* _WHAT NEEDS TO BE DONE_: Give all of the records again. Match them exactly.

Excerpts from a dataset:
▬▬▬▬▬▬▬▬▬▬
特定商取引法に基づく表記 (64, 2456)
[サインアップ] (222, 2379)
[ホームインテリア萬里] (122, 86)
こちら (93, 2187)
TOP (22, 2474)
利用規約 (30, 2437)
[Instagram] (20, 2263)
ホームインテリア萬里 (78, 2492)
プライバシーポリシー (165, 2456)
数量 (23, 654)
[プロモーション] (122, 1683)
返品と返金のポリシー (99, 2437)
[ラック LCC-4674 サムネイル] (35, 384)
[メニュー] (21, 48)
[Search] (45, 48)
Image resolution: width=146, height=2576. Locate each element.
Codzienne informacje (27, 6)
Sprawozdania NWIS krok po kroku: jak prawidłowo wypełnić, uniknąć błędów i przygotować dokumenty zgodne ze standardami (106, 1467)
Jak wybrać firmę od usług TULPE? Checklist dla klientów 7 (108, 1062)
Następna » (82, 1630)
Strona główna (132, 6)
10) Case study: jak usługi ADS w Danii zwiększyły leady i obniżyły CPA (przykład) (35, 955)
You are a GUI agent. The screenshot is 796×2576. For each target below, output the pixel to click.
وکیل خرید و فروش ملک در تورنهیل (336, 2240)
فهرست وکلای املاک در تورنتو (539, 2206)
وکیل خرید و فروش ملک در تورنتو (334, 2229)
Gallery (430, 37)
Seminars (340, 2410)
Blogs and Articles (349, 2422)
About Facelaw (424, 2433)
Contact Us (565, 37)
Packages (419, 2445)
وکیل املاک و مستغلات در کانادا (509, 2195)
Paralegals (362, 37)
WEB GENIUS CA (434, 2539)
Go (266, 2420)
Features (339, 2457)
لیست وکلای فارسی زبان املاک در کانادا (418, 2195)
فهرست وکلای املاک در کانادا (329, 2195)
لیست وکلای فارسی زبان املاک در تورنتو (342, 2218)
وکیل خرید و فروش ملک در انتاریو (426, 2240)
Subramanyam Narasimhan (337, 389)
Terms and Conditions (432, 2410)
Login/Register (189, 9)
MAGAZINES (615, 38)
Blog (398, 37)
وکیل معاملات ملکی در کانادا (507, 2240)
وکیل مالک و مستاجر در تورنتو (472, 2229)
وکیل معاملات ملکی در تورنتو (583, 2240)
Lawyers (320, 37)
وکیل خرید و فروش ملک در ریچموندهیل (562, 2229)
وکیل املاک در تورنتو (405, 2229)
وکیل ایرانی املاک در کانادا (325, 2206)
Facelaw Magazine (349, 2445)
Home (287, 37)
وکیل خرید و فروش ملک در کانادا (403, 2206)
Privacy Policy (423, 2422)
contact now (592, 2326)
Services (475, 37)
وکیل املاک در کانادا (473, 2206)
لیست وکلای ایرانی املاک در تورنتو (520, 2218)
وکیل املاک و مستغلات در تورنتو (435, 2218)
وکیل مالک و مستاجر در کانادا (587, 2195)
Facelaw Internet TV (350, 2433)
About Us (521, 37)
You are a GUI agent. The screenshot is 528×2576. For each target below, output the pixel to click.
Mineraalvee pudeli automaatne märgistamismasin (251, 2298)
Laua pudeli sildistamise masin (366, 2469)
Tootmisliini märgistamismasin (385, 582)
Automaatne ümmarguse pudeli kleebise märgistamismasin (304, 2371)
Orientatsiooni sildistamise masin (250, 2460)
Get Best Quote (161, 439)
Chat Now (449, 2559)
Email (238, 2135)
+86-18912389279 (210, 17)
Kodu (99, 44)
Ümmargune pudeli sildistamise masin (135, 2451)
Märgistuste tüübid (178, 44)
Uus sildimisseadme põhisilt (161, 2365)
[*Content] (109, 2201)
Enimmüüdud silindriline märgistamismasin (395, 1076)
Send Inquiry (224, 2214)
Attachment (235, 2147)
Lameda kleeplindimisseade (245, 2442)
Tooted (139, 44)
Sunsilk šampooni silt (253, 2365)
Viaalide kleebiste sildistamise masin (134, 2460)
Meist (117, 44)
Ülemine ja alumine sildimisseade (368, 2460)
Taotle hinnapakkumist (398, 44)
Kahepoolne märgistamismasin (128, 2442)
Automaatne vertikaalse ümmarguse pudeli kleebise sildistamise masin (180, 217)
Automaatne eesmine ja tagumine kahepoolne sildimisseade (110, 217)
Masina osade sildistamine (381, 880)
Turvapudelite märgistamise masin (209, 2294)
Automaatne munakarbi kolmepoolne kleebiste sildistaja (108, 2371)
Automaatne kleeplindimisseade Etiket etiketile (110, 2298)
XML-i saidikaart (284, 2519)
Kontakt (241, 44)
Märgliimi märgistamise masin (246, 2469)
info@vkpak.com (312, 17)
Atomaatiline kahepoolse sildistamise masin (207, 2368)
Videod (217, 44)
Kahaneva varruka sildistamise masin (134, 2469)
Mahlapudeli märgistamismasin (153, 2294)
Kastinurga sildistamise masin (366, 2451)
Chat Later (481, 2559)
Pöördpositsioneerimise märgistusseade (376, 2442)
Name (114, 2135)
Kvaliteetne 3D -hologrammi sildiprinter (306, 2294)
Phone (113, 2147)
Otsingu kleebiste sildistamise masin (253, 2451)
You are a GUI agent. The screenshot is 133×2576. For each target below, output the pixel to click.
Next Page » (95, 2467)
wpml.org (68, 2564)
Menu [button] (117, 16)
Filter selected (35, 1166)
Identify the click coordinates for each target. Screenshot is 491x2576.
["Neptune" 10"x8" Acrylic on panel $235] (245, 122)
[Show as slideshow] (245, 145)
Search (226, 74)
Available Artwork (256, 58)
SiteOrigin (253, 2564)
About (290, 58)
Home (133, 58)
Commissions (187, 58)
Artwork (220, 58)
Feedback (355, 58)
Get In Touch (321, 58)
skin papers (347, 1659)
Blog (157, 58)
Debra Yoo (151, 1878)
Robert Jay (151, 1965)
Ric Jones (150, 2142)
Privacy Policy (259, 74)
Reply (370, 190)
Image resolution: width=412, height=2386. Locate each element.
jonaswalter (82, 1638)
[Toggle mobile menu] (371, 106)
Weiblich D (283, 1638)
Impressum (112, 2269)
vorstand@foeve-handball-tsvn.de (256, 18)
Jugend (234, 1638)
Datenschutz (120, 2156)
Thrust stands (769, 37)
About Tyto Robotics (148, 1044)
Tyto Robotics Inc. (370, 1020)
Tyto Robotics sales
▬▬▬▬▬▬▬▬▬▬
* _ANSWER TO THE EXERCISE_:
特定商取引法に基づく表記 (64, 2456)
[サインアップ] (222, 2379)
[ホームインテリア萬里] (122, 86)
こちら (93, 2187)
TOP (22, 2474)
利用規約 (30, 2437)
[Instagram] (20, 2263)
ホームインテリア萬里 (78, 2492)
プライバシーポリシー (165, 2456)
数量 (23, 654)
[プロモーション] (122, 1683)
返品と返金のポリシー (99, 2437)
[ラック LCC-4674 サムネイル] (35, 384)
[メニュー] (21, 48)
[Search] (45, 48)
Image resolution: width=146, height=2576. Locate each element.
Codzienne informacje (27, 6)
Sprawozdania NWIS krok po kroku: jak prawidłowo wypełnić, uniknąć błędów i przygotować dokumenty zgodne ze standardami (106, 1467)
Jak wybrać firmę od usług TULPE? Checklist dla klientów 7 (108, 1062)
Następna » (82, 1630)
Strona główna (132, 6)
10) Case study: jak usługi ADS w Danii zwiększyły leady i obniżyły CPA (przykład) (35, 955)
You are a GUI agent. The screenshot is 796×2576. For each target below, output the pixel to click.
وکیل خرید و فروش ملک در تورنهیل (336, 2240)
فهرست وکلای املاک در تورنتو (539, 2206)
وکیل خرید و فروش ملک در تورنتو (334, 2229)
Gallery (430, 37)
Seminars (340, 2410)
Blogs and Articles (349, 2422)
About Facelaw (424, 2433)
Contact Us (565, 37)
Packages (419, 2445)
وکیل املاک و مستغلات در کانادا (509, 2195)
Paralegals (362, 37)
WEB GENIUS CA (434, 2539)
Go (266, 2420)
Features (339, 2457)
لیست وکلای فارسی زبان املاک در کانادا (418, 2195)
فهرست وکلای املاک در کانادا (329, 2195)
لیست وکلای فارسی زبان املاک در تورنتو (342, 2218)
وکیل خرید و فروش ملک در انتاریو (426, 2240)
Subramanyam Narasimhan (337, 389)
Terms and Conditions (432, 2410)
Login/Register (189, 9)
MAGAZINES (615, 38)
Blog (398, 37)
وکیل معاملات ملکی در کانادا (507, 2240)
وکیل مالک و مستاجر در تورنتو (472, 2229)
وکیل معاملات ملکی در تورنتو (583, 2240)
Lawyers (320, 37)
وکیل خرید و فروش ملک در ریچموندهیل (562, 2229)
وکیل املاک در تورنتو (405, 2229)
وکیل ایرانی املاک در کانادا (325, 2206)
Facelaw Magazine (349, 2445)
Home (287, 37)
وکیل خرید و فروش ملک در کانادا (403, 2206)
Privacy Policy (423, 2422)
contact now (592, 2326)
Services (475, 37)
وکیل املاک در کانادا (473, 2206)
لیست وکلای ایرانی املاک در تورنتو (520, 2218)
وکیل املاک و مستغلات در تورنتو (435, 2218)
وکیل مالک و مستاجر در کانادا (587, 2195)
Facelaw Internet TV (350, 2433)
About Us (521, 37)
You are a GUI agent. The screenshot is 528×2576. For each target below, output the pixel to click.
Mineraalvee pudeli automaatne märgistamismasin (251, 2298)
Laua pudeli sildistamise masin (366, 2469)
Tootmisliini märgistamismasin (385, 582)
Automaatne ümmarguse pudeli kleebise märgistamismasin (304, 2371)
Orientatsiooni sildistamise masin (250, 2460)
Get Best Quote (161, 439)
Chat Now (449, 2559)
Email (238, 2135)
+86-18912389279 (210, 17)
Kodu (99, 44)
Ümmargune pudeli sildistamise masin (135, 2451)
Märgistuste tüübid (178, 44)
Uus sildimisseadme põhisilt (161, 2365)
[*Content] (109, 2201)
Enimmüüdud silindriline märgistamismasin (395, 1076)
Send Inquiry (224, 2214)
Attachment (235, 2147)
Lameda kleeplindimisseade (245, 2442)
Tooted (139, 44)
Sunsilk šampooni silt (253, 2365)
Viaalide kleebiste sildistamise masin (134, 2460)
Meist (117, 44)
Ülemine ja alumine sildimisseade (368, 2460)
Taotle hinnapakkumist (398, 44)
Kahepoolne märgistamismasin (128, 2442)
Automaatne vertikaalse ümmarguse pudeli kleebise sildistamise masin (180, 217)
Automaatne eesmine ja tagumine kahepoolne sildimisseade (110, 217)
Masina osade sildistamine (381, 880)
Turvapudelite märgistamise masin (209, 2294)
Automaatne munakarbi kolmepoolne kleebiste sildistaja (108, 2371)
Automaatne kleeplindimisseade Etiket etiketile (110, 2298)
XML-i saidikaart (284, 2519)
Kontakt (241, 44)
Märgliimi märgistamise masin (246, 2469)
info@vkpak.com (312, 17)
Atomaatiline kahepoolse sildistamise masin (207, 2368)
Videod (217, 44)
Kahaneva varruka sildistamise masin (134, 2469)
Mahlapudeli märgistamismasin (153, 2294)
Kastinurga sildistamise masin (366, 2451)
Chat Later (481, 2559)
Pöördpositsioneerimise märgistusseade (376, 2442)
Name (114, 2135)
Kvaliteetne 3D -hologrammi sildiprinter (306, 2294)
Phone (113, 2147)
Otsingu kleebiste sildistamise masin (253, 2451)
You are a GUI agent. The screenshot is 133×2576. For each target below, output the pixel to click.
Next Page » (95, 2467)
wpml.org (68, 2564)
Menu [button] (117, 16)
Filter selected (35, 1166)
Identify the click coordinates for each target. Screenshot is 491x2576.
["Neptune" 10"x8" Acrylic on panel $235] (245, 122)
[Show as slideshow] (245, 145)
Search (226, 74)
Available Artwork (256, 58)
SiteOrigin (253, 2564)
About (290, 58)
Home (133, 58)
Commissions (187, 58)
Artwork (220, 58)
Feedback (355, 58)
Get In Touch (321, 58)
skin papers (347, 1659)
Blog (157, 58)
Debra Yoo (151, 1878)
Robert Jay (151, 1965)
Ric Jones (150, 2142)
Privacy Policy (259, 74)
Reply (370, 190)
Image resolution: width=412, height=2386. Locate each element.
jonaswalter (82, 1638)
[Toggle mobile menu] (371, 106)
Weiblich D (283, 1638)
Impressum (112, 2269)
vorstand@foeve-handball-tsvn.de (256, 18)
Jugend (234, 1638)
Datenschutz (120, 2156)
Thrust stands (769, 37)
About Tyto Robotics (148, 1044)
Tyto Robotics Inc. (370, 1020)
Tyto Robotics sales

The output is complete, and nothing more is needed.